Stored data entries:
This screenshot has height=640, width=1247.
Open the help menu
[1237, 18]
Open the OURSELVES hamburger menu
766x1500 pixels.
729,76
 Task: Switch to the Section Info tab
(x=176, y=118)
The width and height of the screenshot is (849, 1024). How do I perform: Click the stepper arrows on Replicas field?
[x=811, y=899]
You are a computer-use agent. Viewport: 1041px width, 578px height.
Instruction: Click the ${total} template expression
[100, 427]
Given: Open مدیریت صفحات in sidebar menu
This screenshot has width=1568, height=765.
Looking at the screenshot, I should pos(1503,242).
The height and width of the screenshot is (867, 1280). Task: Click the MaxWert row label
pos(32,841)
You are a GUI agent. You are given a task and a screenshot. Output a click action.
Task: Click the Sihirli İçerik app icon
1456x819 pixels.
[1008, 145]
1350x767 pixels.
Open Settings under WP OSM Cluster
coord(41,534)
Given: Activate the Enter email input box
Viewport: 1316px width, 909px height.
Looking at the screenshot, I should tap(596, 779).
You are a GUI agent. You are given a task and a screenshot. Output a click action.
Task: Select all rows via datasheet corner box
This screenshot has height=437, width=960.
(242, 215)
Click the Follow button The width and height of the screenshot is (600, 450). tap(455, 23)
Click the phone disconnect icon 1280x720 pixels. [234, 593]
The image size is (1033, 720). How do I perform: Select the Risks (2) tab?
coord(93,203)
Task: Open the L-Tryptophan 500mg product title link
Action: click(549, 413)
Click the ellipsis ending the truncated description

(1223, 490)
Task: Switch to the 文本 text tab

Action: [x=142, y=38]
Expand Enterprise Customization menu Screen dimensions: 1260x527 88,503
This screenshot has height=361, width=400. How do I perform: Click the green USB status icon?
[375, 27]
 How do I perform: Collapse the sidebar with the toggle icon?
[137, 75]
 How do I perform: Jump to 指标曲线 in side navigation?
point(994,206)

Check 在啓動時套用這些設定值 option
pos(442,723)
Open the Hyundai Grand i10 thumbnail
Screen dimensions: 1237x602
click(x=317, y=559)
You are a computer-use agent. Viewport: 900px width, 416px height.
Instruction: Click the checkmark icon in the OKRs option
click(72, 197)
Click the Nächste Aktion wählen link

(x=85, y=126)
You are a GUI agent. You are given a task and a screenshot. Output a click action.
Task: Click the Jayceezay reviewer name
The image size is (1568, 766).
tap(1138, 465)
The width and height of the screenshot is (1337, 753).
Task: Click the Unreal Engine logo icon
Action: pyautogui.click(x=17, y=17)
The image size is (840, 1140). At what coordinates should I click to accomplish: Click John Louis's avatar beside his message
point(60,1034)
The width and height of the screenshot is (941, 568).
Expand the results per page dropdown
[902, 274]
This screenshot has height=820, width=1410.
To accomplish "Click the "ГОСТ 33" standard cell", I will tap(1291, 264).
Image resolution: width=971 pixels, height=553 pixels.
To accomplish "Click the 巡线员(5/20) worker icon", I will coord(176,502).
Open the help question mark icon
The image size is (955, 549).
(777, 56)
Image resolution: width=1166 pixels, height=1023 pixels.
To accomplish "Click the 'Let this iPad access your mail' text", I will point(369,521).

# Problem to solve
All of the entries should be written out again exactly.

# Exercise output
This screenshot has height=640, width=1247.
Open the help menu
[1237, 18]
Open the OURSELVES hamburger menu
766x1500 pixels.
729,76
 Task: Switch to the Section Info tab
(x=176, y=118)
The width and height of the screenshot is (849, 1024). How do I perform: Click the stepper arrows on Replicas field?
[x=811, y=899]
You are a computer-use agent. Viewport: 1041px width, 578px height.
Instruction: Click the ${total} template expression
[100, 427]
Given: Open مدیریت صفحات in sidebar menu
This screenshot has width=1568, height=765.
Looking at the screenshot, I should pos(1503,242).
The height and width of the screenshot is (867, 1280). Task: Click the MaxWert row label
pos(32,841)
You are a GUI agent. You are given a task and a screenshot. Output a click action.
Task: Click the Sihirli İçerik app icon
1456x819 pixels.
[1008, 145]
1350x767 pixels.
Open Settings under WP OSM Cluster
coord(41,534)
Given: Activate the Enter email input box
Viewport: 1316px width, 909px height.
Looking at the screenshot, I should tap(596, 779).
You are a GUI agent. You are given a task and a screenshot. Output a click action.
Task: Select all rows via datasheet corner box
This screenshot has height=437, width=960.
(242, 215)
Click the Follow button The width and height of the screenshot is (600, 450). tap(455, 23)
Click the phone disconnect icon 1280x720 pixels. [234, 593]
The image size is (1033, 720). How do I perform: Select the Risks (2) tab?
coord(93,203)
Task: Open the L-Tryptophan 500mg product title link
Action: click(549, 413)
Click the ellipsis ending the truncated description

(1223, 490)
Task: Switch to the 文本 text tab

Action: [x=142, y=38]
Expand Enterprise Customization menu Screen dimensions: 1260x527 88,503
This screenshot has height=361, width=400. How do I perform: Click the green USB status icon?
[375, 27]
 How do I perform: Collapse the sidebar with the toggle icon?
[137, 75]
 How do I perform: Jump to 指标曲线 in side navigation?
point(994,206)

Check 在啓動時套用這些設定值 option
pos(442,723)
Open the Hyundai Grand i10 thumbnail
Screen dimensions: 1237x602
click(x=317, y=559)
You are a computer-use agent. Viewport: 900px width, 416px height.
Instruction: Click the checkmark icon in the OKRs option
click(72, 197)
Click the Nächste Aktion wählen link

(x=85, y=126)
You are a GUI agent. You are given a task and a screenshot. Output a click action.
Task: Click the Jayceezay reviewer name
The image size is (1568, 766).
tap(1138, 465)
The width and height of the screenshot is (1337, 753).
Task: Click the Unreal Engine logo icon
Action: pyautogui.click(x=17, y=17)
The image size is (840, 1140). At what coordinates should I click to accomplish: Click John Louis's avatar beside his message
point(60,1034)
The width and height of the screenshot is (941, 568).
Expand the results per page dropdown
[902, 274]
This screenshot has height=820, width=1410.
To accomplish "Click the "ГОСТ 33" standard cell", I will tap(1291, 264).
Image resolution: width=971 pixels, height=553 pixels.
To accomplish "Click the 巡线员(5/20) worker icon", I will coord(176,502).
Open the help question mark icon
The image size is (955, 549).
(777, 56)
Image resolution: width=1166 pixels, height=1023 pixels.
To accomplish "Click the 'Let this iPad access your mail' text", I will point(369,521).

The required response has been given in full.